> **Source text**
Gary Wong, Gary Ka-Wai Wong, Director, Centre for Information Technology in Education at The University of Hong Kong


Gary Wong, Gary Ka-Wai Wong, Director, Centre for Information Technology in Education at The University of Hong Kong
In recent years, many newly introduced technologies in education, such as Metaverse, artificial intelligence (AI), extended reality, blockchain, and data-informed learning. For example, one of the hottest topics that is discussed and criticized is the release of ChatGPT, a trained AI model which interacts with users in a conversational way. ChatGPT was recently developed by the OpenAI, an AI research and development company among other software engineers and researchers. The dialogue format allows ChatGPT to answer questions and probing questions to users.
In one instance, an instructor was teaching a course in a university, and asked a question to a group of students on a new concept that they had never heard about. A student immediately pulled his smartphone and started a conversation with ChatGPT and asked the model the same question as the instructor.
Almost instantly, ChatGPT replied with a detailed response and answered the question in a way the student would not have been able to answer without further research and learning. Of course, the instructor asked further questions to test the student’s understanding, and obviously the student needed more time than ChatGPT to respond accurately and precisely.
From the teacher’s perspective, this piece of AI technology is a trick to the learning because it seems to give students a way to cheat without paying much effort in thinking, exploring, debating, and reasoning through the process of learning. Students may be blinded by the responses and are willing to accept any idea without further checking and validation.

> **Records shown**
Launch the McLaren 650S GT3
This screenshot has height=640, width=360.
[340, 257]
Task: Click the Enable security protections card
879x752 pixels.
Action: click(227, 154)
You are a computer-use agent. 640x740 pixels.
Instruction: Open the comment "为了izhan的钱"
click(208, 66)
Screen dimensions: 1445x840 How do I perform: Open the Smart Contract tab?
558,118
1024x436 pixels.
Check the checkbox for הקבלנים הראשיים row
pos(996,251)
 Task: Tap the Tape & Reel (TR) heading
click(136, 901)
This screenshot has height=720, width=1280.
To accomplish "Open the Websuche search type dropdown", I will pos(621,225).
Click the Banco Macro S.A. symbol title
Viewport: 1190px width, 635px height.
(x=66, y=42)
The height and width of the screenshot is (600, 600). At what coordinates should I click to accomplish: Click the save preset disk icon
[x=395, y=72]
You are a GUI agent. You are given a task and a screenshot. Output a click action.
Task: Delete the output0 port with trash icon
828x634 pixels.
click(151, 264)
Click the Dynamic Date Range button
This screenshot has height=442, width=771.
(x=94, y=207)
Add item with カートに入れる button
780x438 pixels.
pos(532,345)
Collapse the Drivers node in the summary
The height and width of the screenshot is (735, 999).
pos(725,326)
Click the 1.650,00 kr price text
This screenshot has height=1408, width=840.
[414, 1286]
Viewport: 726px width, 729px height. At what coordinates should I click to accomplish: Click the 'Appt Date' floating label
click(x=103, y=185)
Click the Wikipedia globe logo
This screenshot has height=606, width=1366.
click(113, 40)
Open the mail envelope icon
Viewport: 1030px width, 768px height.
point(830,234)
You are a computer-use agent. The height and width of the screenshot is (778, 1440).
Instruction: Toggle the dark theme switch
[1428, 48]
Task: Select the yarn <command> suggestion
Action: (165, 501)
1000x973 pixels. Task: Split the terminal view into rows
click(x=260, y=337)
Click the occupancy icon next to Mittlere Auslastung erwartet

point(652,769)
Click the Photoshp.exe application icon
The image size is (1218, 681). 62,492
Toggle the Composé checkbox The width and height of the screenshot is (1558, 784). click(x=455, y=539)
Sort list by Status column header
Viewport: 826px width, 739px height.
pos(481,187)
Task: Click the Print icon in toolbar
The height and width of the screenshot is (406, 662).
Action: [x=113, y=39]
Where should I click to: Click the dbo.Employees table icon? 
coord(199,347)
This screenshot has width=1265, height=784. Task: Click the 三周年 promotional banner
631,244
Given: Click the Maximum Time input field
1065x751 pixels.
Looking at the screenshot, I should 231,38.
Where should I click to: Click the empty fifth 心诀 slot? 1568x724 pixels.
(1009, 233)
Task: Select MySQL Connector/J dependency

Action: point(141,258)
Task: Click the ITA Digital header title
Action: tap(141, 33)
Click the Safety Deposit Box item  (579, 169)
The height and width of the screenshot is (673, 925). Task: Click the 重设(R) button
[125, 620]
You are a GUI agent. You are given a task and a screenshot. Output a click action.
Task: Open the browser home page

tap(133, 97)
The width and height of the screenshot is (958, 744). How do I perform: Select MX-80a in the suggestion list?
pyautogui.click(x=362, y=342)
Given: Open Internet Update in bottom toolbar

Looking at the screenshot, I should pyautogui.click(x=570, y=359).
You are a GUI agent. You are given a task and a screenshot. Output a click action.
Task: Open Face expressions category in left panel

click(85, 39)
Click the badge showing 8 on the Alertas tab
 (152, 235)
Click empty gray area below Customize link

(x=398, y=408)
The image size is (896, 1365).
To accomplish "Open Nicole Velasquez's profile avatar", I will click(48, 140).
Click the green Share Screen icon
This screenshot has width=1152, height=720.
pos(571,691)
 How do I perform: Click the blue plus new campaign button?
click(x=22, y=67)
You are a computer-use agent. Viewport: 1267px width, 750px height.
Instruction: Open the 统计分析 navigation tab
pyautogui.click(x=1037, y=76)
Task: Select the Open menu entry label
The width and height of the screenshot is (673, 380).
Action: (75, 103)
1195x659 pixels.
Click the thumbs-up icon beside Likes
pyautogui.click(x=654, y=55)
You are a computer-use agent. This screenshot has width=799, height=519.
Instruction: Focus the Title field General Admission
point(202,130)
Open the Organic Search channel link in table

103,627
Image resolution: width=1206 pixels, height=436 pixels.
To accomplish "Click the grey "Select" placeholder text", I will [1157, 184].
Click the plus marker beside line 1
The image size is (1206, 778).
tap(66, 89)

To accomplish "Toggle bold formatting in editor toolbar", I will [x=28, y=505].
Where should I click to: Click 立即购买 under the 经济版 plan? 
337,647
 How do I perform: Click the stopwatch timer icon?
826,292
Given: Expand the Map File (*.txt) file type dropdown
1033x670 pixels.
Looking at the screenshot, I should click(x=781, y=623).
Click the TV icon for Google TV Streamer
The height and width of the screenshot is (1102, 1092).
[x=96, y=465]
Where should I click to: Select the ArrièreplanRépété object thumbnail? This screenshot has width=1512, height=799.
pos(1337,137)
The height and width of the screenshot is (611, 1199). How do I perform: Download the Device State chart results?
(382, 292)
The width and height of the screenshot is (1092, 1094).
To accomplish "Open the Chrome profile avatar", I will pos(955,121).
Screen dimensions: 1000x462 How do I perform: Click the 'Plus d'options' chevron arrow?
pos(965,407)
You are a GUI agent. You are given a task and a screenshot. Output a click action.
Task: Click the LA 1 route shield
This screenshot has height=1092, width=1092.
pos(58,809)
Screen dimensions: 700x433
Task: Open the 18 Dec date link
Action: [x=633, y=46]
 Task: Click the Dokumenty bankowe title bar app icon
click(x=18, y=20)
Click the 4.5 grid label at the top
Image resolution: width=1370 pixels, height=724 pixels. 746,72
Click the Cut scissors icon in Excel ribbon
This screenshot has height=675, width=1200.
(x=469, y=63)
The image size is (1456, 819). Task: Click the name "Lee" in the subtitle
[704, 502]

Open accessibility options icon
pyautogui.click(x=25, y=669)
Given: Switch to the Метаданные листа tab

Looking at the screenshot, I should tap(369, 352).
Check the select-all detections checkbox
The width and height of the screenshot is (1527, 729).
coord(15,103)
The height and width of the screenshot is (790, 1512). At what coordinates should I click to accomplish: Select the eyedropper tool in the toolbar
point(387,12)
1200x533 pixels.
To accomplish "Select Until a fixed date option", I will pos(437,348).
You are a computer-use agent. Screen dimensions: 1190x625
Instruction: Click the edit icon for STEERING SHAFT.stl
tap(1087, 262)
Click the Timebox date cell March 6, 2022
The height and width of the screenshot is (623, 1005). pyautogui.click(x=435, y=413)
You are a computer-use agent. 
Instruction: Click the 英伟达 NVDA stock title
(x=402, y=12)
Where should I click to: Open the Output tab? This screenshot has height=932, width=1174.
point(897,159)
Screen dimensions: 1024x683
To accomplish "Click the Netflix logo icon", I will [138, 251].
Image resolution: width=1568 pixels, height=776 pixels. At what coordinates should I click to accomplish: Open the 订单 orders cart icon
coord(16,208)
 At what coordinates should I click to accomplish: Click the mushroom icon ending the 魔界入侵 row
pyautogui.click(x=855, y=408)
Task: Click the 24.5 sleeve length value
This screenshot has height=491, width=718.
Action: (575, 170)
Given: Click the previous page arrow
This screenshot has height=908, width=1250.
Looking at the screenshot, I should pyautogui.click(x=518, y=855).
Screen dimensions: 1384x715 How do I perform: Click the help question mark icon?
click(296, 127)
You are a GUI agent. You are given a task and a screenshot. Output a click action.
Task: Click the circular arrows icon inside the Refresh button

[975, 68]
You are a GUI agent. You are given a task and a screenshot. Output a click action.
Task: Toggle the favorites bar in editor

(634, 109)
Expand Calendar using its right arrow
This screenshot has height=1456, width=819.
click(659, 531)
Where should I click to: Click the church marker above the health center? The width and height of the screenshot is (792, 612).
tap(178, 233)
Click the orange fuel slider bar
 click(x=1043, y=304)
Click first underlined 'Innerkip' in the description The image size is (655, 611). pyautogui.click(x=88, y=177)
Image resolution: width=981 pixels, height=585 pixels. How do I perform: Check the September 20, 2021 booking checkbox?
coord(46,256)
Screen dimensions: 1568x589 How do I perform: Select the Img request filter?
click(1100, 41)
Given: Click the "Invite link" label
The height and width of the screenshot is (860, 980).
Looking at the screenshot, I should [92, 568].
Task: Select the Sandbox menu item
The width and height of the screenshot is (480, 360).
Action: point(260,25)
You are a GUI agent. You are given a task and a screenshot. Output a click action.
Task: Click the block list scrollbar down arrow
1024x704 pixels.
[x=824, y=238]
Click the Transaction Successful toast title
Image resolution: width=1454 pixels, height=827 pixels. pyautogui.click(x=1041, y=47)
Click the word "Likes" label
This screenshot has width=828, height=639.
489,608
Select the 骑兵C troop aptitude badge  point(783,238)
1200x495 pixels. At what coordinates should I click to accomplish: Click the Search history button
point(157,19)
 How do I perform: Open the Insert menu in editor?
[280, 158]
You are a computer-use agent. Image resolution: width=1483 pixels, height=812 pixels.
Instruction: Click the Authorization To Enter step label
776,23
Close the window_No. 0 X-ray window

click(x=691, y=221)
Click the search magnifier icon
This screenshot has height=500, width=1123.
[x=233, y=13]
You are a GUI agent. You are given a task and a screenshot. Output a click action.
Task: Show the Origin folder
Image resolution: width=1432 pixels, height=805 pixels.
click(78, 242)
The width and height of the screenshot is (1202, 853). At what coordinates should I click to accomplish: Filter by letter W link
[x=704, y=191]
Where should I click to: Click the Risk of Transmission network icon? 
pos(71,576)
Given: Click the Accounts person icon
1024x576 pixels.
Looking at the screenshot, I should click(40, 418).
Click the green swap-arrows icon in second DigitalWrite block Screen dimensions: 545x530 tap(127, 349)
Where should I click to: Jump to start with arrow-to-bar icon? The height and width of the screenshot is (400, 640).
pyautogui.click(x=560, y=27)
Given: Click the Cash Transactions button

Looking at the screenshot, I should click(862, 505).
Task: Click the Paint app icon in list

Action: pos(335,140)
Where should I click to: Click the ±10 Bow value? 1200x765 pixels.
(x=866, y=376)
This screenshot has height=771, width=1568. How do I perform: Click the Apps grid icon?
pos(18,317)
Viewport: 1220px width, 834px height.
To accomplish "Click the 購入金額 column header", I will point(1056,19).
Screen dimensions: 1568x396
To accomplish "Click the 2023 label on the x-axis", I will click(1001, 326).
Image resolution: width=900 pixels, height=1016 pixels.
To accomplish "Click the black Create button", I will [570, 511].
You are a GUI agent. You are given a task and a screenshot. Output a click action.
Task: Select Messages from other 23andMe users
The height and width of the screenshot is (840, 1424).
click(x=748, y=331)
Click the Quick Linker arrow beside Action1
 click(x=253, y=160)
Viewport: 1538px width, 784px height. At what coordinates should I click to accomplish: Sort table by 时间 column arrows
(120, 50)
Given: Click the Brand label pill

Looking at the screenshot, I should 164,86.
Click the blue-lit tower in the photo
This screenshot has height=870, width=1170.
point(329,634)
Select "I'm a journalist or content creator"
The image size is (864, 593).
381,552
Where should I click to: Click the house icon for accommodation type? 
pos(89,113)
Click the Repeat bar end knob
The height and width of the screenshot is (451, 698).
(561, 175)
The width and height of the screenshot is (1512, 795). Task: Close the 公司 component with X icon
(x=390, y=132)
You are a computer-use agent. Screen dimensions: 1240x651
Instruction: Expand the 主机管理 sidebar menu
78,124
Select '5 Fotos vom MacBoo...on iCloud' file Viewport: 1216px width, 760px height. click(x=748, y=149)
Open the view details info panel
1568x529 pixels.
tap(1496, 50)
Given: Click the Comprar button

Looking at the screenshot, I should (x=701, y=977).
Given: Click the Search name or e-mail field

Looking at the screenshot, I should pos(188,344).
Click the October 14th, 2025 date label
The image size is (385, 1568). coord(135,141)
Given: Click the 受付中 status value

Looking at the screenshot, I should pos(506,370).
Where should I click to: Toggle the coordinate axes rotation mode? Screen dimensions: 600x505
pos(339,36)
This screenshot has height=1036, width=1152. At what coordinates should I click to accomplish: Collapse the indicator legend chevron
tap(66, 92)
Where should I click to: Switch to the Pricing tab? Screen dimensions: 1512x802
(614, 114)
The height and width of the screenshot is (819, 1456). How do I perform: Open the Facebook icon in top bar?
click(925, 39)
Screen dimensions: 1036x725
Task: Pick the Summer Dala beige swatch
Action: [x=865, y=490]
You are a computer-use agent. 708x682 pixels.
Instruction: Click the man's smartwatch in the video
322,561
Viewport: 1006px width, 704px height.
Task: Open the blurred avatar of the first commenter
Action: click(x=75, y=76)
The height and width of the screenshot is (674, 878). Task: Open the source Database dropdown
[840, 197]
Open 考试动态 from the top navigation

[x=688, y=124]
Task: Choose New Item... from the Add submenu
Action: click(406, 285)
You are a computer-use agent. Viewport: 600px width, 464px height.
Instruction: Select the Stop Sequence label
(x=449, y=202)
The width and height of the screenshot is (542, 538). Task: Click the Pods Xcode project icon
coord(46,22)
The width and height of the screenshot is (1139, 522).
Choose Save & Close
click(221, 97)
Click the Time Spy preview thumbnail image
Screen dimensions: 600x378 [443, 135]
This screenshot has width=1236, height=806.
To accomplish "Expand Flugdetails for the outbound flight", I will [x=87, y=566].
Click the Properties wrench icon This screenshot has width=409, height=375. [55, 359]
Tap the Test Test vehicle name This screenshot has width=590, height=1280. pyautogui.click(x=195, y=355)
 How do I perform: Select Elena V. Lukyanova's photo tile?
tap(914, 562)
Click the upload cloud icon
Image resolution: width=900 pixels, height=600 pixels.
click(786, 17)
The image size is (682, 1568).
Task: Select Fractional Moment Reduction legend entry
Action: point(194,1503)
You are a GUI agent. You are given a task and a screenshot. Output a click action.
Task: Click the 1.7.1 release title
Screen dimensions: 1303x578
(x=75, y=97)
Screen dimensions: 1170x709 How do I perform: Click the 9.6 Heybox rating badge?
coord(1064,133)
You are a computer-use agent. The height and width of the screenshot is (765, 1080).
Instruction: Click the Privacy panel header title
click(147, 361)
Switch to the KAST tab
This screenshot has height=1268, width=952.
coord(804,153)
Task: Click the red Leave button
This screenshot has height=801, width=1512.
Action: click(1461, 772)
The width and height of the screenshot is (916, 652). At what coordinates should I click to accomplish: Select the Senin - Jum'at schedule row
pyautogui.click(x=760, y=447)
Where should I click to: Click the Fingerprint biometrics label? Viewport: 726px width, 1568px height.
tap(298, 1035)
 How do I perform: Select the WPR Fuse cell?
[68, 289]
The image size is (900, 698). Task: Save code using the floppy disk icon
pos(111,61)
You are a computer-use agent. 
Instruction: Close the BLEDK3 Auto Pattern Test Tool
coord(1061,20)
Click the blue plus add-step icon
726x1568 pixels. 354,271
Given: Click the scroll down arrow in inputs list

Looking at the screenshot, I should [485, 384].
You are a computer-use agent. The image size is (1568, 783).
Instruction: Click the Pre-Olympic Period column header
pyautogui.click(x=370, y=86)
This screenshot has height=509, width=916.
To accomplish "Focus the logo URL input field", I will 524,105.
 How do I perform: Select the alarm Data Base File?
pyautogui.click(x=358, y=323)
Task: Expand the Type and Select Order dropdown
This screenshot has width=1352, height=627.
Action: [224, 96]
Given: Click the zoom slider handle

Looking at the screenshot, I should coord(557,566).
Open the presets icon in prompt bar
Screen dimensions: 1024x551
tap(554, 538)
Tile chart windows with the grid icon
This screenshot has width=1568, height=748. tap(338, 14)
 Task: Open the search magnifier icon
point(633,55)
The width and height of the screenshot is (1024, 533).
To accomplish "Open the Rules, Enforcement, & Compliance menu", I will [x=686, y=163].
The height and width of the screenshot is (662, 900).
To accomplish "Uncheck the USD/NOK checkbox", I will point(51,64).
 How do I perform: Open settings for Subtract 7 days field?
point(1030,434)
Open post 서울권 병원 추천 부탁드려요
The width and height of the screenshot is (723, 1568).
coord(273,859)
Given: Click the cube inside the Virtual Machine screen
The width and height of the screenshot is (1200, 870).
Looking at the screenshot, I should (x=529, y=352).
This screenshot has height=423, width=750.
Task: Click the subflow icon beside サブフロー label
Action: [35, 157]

> **Task requirements**
Render this sentence from the passage on ChatGPT in education in Spanish: "Almost instantly, ChatGPT replied with a detailed response and answered the question in a way the student would not have been able to answer without further research and learning." The entries are independent of the passage on ChatGPT in education.

> **Response**
Casi al instante, ChatGPT respondió con una respuesta detallada y contestó la pregunta de una manera en que el estudiante no habría podido responderla sin más investigación y aprendizaje.